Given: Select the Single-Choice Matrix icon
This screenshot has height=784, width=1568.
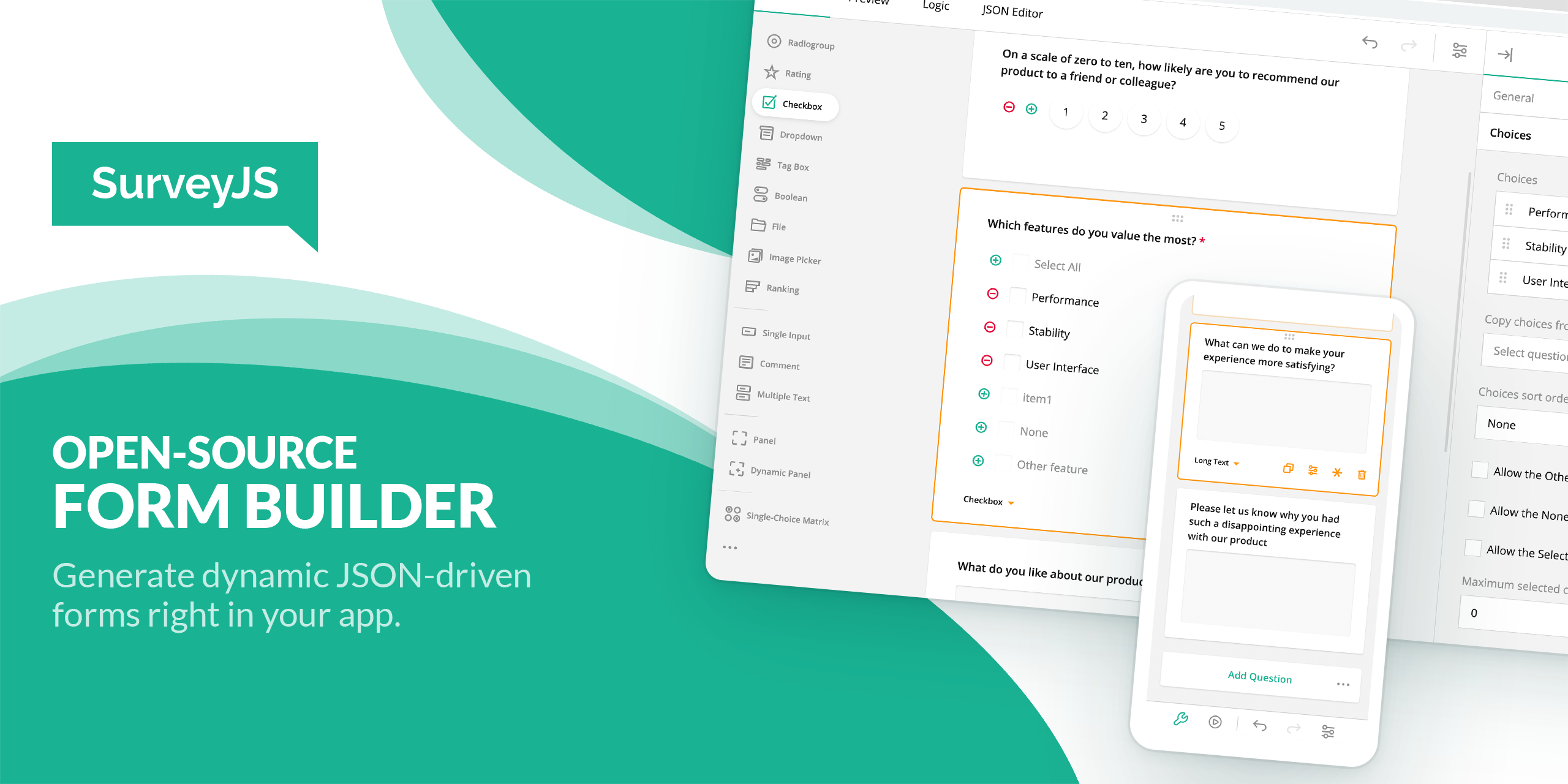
--
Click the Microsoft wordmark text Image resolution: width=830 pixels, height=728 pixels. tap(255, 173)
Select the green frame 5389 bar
---
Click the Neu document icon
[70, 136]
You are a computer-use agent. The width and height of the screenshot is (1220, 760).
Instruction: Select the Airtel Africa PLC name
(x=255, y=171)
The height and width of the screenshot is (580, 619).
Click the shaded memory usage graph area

=== Aim of the task ===
Each line of the data that includes "height" should be copied.

=== Completed task ===
This screenshot has height=784, width=1568.
Click the Microsoft wordmark text Image resolution: width=830 pixels, height=728 pixels. tap(255, 173)
You are a computer-use agent. The width and height of the screenshot is (1220, 760).
The height and width of the screenshot is (580, 619).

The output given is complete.